THE biggest Buddhist stupa, or shrine, in the West is being constructed in Victoria.

Called the Great Stupa of Universal Compassion, at 50m high and with a 50sqm base, the shrine in Bendigo will tie Australia into a global Buddhist connection that stretches back 13 centuries.

Stupas are among the most important symbols in Buddhism. They consist of a square base, a hemisphere and a pentacle, and represent the enlightened mind.

When it is completed in 2010, the Great Stupa’s creators hope it will become the centrepiece of one of the largest concentrated communities of Buddhists in Australia.

Set on 81 hectares, it will include a nunnery, a hospice, primary school and 40 houses.

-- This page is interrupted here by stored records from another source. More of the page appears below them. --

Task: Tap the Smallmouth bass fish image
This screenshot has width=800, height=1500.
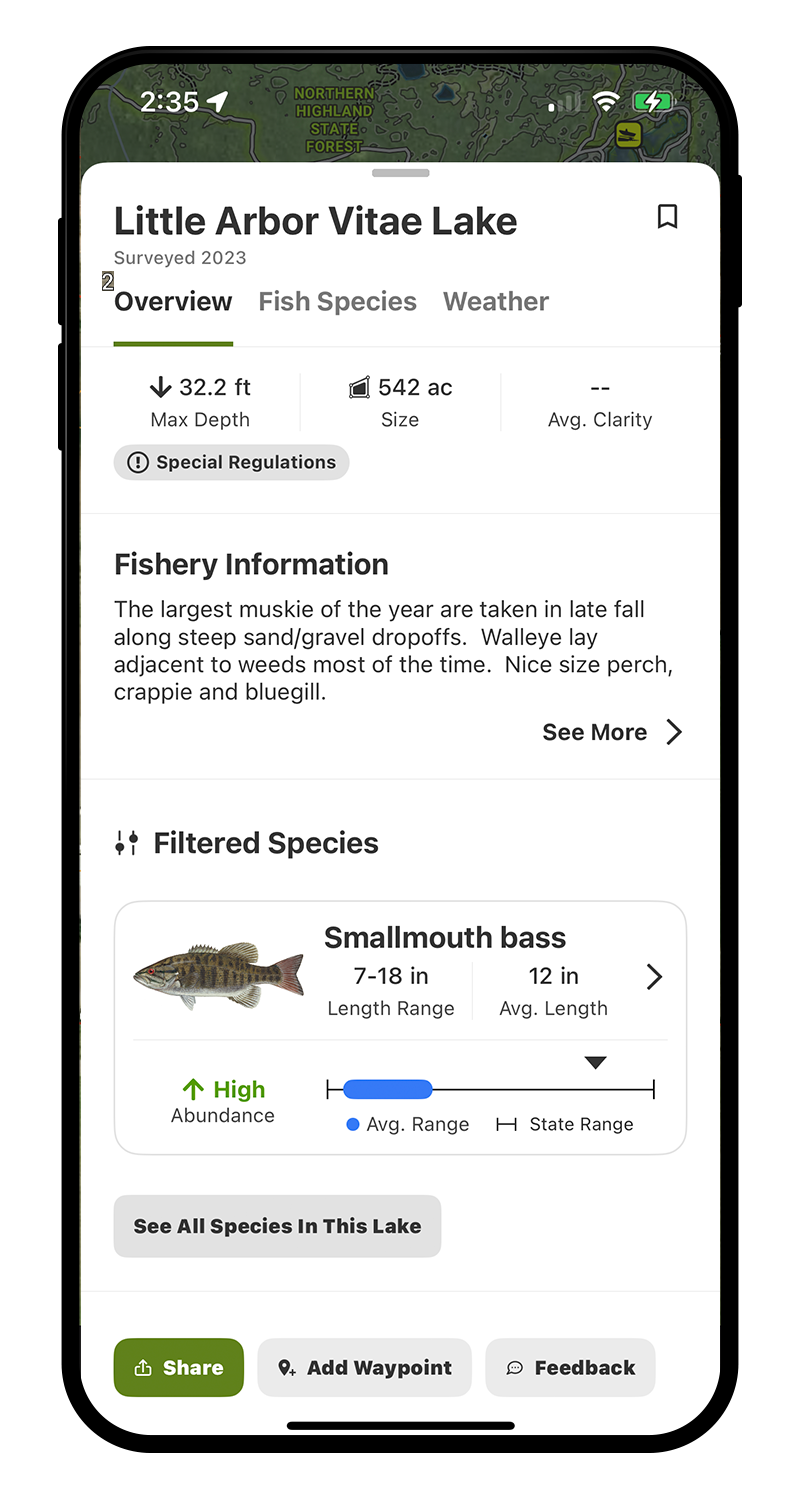Action: [219, 976]
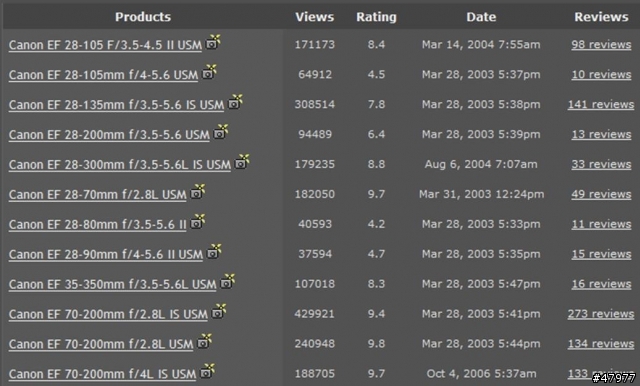Click camera icon beside Canon EF 70-200mm f/2.8L IS USM
640x386 pixels.
click(x=219, y=311)
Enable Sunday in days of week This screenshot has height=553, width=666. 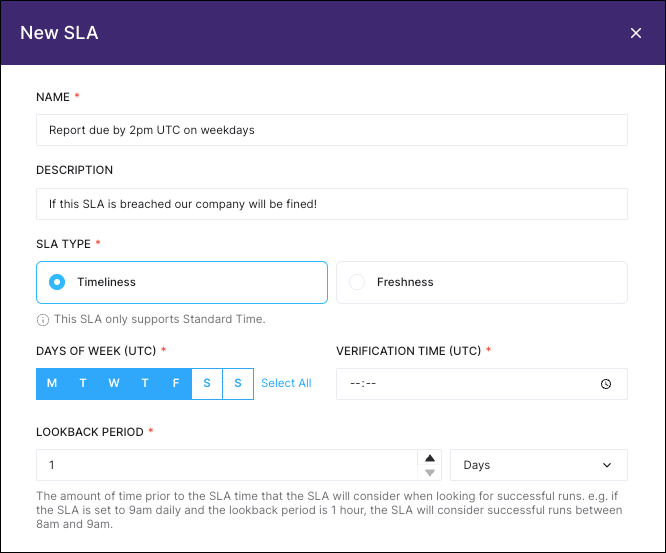(x=238, y=384)
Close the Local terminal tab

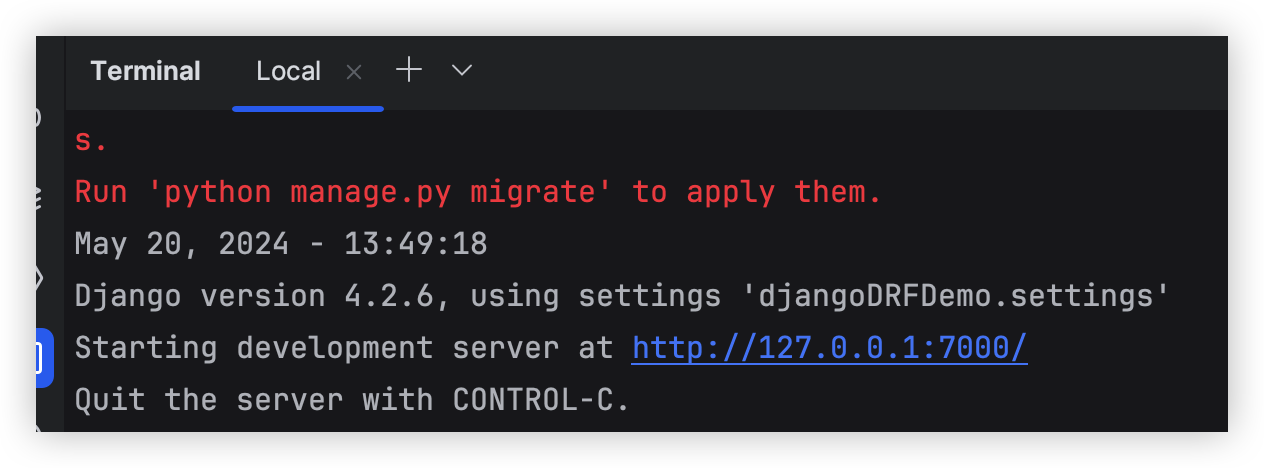coord(354,71)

There is already a teaching centre and monastery on the land, which was given to a Tibetan Buddhist organisation in 1980.

Called the Foundation for the Preservation of the Mahayana Tradition, the group will raise the $15million needed for construction through donations.

Soon after plans for the stupa were announced, representatives of Melbourne’s Vietnamese community bought 18.2 hectares next door.

They intend to build accommodation that will allow elderly Vietnamese to live traditional lifestyles, close to the temple complex.

The director of the Great Stupa project, Ian Green, said its aim was to inspire people to follow a spiritual path.

“The key reason we are building here is because the West is in sore need of holy objects,” Mr Green said. “Most of what we look at, in terms of our landscape, are images and signs of materialism – buildings in cities or individual land-owning in the suburbs – so it’s incredibly important to have a visual statement of the spiritual path.”

The dimensions of the Great Stupa are based on the 15th-century Kumbum Stupa in Tibet, which is famous for its paintings of every manifestation of Buddha known by practitioners up until the time it was built.

Experts believe the Kumbum was in turn inspired by the 8th-century World Heritage-listed Borobodur stupa complex in Java.

Borobodur was hidden under a hill until the 18th century, in what scholars believe was an attempt by the region’s Buddhists to protect it from Muslim conquerers.

The building of such a significant structure in Australia comes as the number of people identifying themselves as Buddhists continues to rise.

In the 2001 census, 357,813 people said they were Buddhists, an increase of nearly 80 per cent from 1996.

A quarter of these are migrants born in Vietnam, and another quarter are people born in Australia.

NSW Buddhist Council president Graeme Lyall said many were people dissatisfied with established religions.

“They are looking for some alternative and they find Buddhism doesn’t demand blind belief,” he said.